Will Your Cookware Pass the Test?

If you’d like to test the level of chemicals or metals excreting from your cookware, you can do a simple cookware toxicity pollution test as follows:

  • Take a sample of each of the different types of cookware you are using and add 1 cup of water
  • Adjust the water with 1 tbsp of baking soda (sodium bicarbonate is used to simulate a similar PH level often realized in cooking conditions).
  • Bring water to a boil for 5-10 min (your food is usually exposed to the pan for 10 min or more.)
  • Add 1 tbsp sodium bicarbonate to a glass of warm water, stir, & taste (your control should taste extremely salty, like the baking soda you brush your teeth with)
  • Taste water in each of the other pans (taste will range from very bitter to metallic to burnt rubber tires to a mouthful of dirty nickels.

Here are my results:

So, I tried out some baking soda on our stainless steel, ceramic, and coated pans, just to see what would happen. Turns out, they all gave off this super bitter, chemical taste in the baking soda mix.

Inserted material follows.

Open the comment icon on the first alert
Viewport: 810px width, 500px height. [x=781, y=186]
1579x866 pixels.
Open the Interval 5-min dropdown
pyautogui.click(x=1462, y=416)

It was especially noticeable in the stainless steel pan, and get this—it had only been used twice before!

But then, I tried it in the Saladmaster saucepan we used for the experiment, and guess what? The baking soda’s taste stayed the same. I thought it was concerning how the other pans tasted differently. 

While Saladmaster is a bit on the pricier side, it passes the cookware test, leaves off any added chemicals from my cooking, and helps to retain all my food’s flavors so well that I don’t need to add more salt or fish sauce to my meals.

If health is wealth, then Saladmaster is worth the investment.